An exact copy of every entry is required, without the pictures.

- _Data for this task_

--- --- ---

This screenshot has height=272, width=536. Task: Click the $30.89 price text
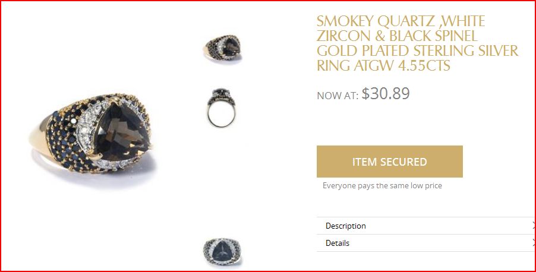[x=386, y=94]
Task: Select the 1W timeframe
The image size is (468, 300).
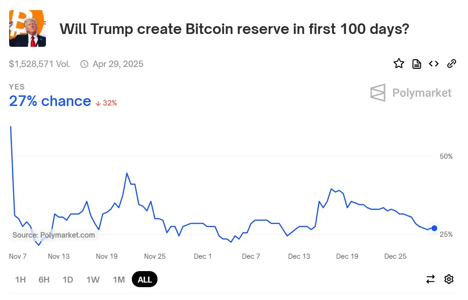Action: [x=92, y=279]
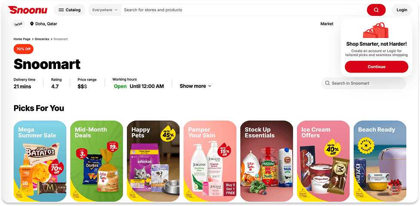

--- --- ---

- _Solution_
This screenshot has height=272, width=536. Task: Click the $30.89 price text
[x=386, y=94]
Task: Select the 1W timeframe
The image size is (468, 300).
Action: [x=92, y=279]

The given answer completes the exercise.